Doch fast wichtiger als Kira ist hier in diesem Buch Gunnar. Leider fand ich ihn absolut gar nicht gut dargestellt. Man durchschaut ihn sofort und er bildet eigentlich nie einen wirklichen Charakter abseits von "hach, die Liebe meines Lebens" und "Omg ein völliger Psycho will mich killen" aus. Das nimmt der Geschichte Spannung und lässt ihn verblassen. Gegen Ende wird dann das ganze Repertoire an Ekelhaftigkeit und Skurrilität ausgepackt und der Topf, in dem die Spannung schön vor sich hin gekocht hatte, kocht abrupt über, bis nur noch eine Suppe lauwarmes Wasser da ist.

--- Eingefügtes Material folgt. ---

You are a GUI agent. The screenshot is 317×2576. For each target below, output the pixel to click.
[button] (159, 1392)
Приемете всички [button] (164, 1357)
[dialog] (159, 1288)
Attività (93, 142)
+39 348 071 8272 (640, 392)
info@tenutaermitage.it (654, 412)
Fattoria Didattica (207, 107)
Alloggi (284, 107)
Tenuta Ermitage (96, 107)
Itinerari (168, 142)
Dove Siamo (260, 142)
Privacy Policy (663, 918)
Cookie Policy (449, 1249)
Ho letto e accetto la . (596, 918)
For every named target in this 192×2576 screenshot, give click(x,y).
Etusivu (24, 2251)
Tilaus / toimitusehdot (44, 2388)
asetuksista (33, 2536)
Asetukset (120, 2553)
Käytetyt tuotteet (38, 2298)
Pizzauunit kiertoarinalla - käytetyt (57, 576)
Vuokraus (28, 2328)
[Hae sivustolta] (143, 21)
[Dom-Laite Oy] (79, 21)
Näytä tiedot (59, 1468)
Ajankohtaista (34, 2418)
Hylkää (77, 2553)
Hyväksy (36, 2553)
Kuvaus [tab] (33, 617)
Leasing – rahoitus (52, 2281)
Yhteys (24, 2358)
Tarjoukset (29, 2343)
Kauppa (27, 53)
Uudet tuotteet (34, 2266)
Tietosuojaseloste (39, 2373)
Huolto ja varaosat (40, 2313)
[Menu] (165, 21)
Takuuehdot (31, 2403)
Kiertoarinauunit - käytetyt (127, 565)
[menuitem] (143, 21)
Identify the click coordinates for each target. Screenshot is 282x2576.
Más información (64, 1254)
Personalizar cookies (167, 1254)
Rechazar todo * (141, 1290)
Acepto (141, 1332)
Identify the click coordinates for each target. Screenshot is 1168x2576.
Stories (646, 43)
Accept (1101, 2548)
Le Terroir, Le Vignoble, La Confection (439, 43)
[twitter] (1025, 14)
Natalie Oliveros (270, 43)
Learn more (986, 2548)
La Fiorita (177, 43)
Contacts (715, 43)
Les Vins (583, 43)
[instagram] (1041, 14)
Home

Dass die Beziehung zwischen den beiden entartet, wusste man ja, doch das ist auf unerträgliche Weise dargestellt, bei der ständig Grenzen nicht der seelischen Intimität übertreten werden.
Alles wird hektisch zu irgendeinem Ende geführt, von der Ruhe und Spannung zuvor ist nichts mehr zu spüren. Die Auflösung schlussendlich ist recht klischeehaft und etwas ungerecht den Menschen gegenüber, die unter so einer Erkrankung leiden. Zudem habe ich mich immer mehr über Kira aufgeregt, dass sie einfach immer noch nichts merkt, Gunnars Selbstverstümmelungen nicht merkwürdig findet, dass ihr nicht auffällt, dass zu viele Zufälle im Spiel sind. Kira weiß, dass Gunnar gelogen hat und geht doch wieder zu ihm, erträgt seine Stimmungsschwankungen, die immer extremer werden, ignoriert, dass er über Leichen geht und nimmt selbst Misshandlungen hin. Das ist dann absolut nicht mehr angenehm zu lesen!
Schade eigentlich!


Fazit:

Ein spannender Anfang - eine groteske Auflösung.
Als Gesamtes betrachtet leider nur ein Thriller für seeeehr lange Winter, da das Buch immer mehr an Spannung und an Logik verliert und schließlich schlichtweg abstoßend endet.